Usage

The library provides an ability to create API over various content. Currently there are bundled tools to work with HTML, XML, CSV, JSON and YAML. Initially it was created to work with requests library.

Basic setup

Basic parsers can be declared in the following way:

from pyanyapi.parsers import HTMLParser


class SimpleParser(HTMLParser):
    settings = {'header': 'string(.//h1/text())'}


>>> api = SimpleParser().parse('<html><body><h1>Value</h1></body></html>')
>>> api.header
Value

Or it can be configured in runtime:

from pyanyapi.parsers import HTMLParser


>>> api = HTMLParser({
    'header': 'string(.//h1/text())'
}).parse('<html><body><h1>Value</h1></body></html>')
>>> api.header
Value

To get all parsing results as a dict there is parse_all method. All properties (include defined with @interface_property decorator) will be returned.

from pyanyapi.parsers import JSONParser

>>> JSONParser({
    'first': 'container > 0',
    'second': 'container > 1',
    'third': 'container > 2',
}).parse('{"container":["first", "second", "third"]}').parse_all()
{
    'first': 'first',
    'second': 'second',
    'third': 'third',
}

Complex setup

In some cases you may want to apply extra transformations to result list. Here comes “base-children” setup style.

from pyanyapi.parsers import HTMLParser


class SimpleParser(HTMLParser):
    settings = {
        'test': {
            'base': '//test',
            'children': 'text()|*//text()'
        }
    }


>>> api = SimpleParser().parse('<xml><test>123 </test><test><inside> 234</inside></test></xml>')
>>> api.test
['123 ', ' 234']

There is another option to interact with sub-elements. Sub parsers!

from pyanyapi.parsers import HTMLParser


class SubParser(HTMLParser):
    settings = {
        'href': 'string(//@href)',
        'text': 'string(//text())'
    }


class Parser(HTMLParser):
    settings = {
        'elem': {
            'base': './/a',
            'parser': SubParser
        }
    }

>>> api = Parser().parse("<html><body><a href='#test'>test</a></body></html>")
>>> api.elem[0].href
#test
>>> api.elem[0].text
test
>>> api.parse_all()
{'elem': [{'href': '#test', 'text': 'test'}]}

Also you can pass sub parsers as classes or like instances.

Settings inheritance

Settings attribute is merged from all ancestors of current parser.

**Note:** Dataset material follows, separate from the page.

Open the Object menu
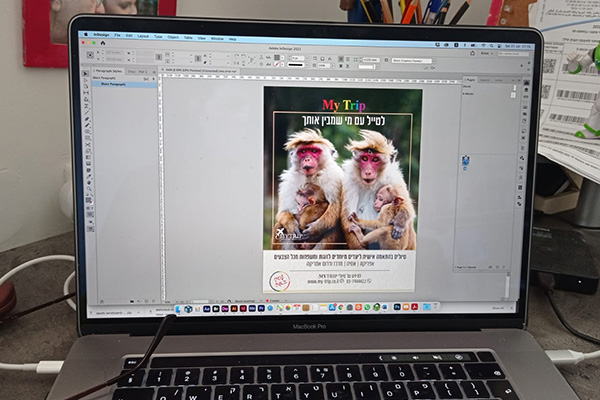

from pyanyapi.parsers import HTMLParser


class ParentParser(HTMLParser):
    settings = {'parent': '//p'}


class FirstChildParser(ParentParser):
    settings = {'parent': '//override'}


class SecondChildParser(ParentParser):
    settings = {'child': '//h1'}


>>> FirstChildParser().settings['parent']
//override

>>> SecondChildParser().settings['parent']
//p

>>> SecondChildParser().settings['child']
//h1

>>> SecondChildParser({'child': '//more'}).settings['child']
//more

Results stripping

Parsers can automagically strip trailing whitespaces with strip=True option.

from pyanyapi.parsers import XMLParser


>>> settings = {'p': 'string(//p)'}
>>> XMLParser(settings).parse('<p> Pcontent </p>').p
 Pcontent
>>> XMLParser(settings, strip=True).parse('<p> Pcontent </p>').p
Pcontent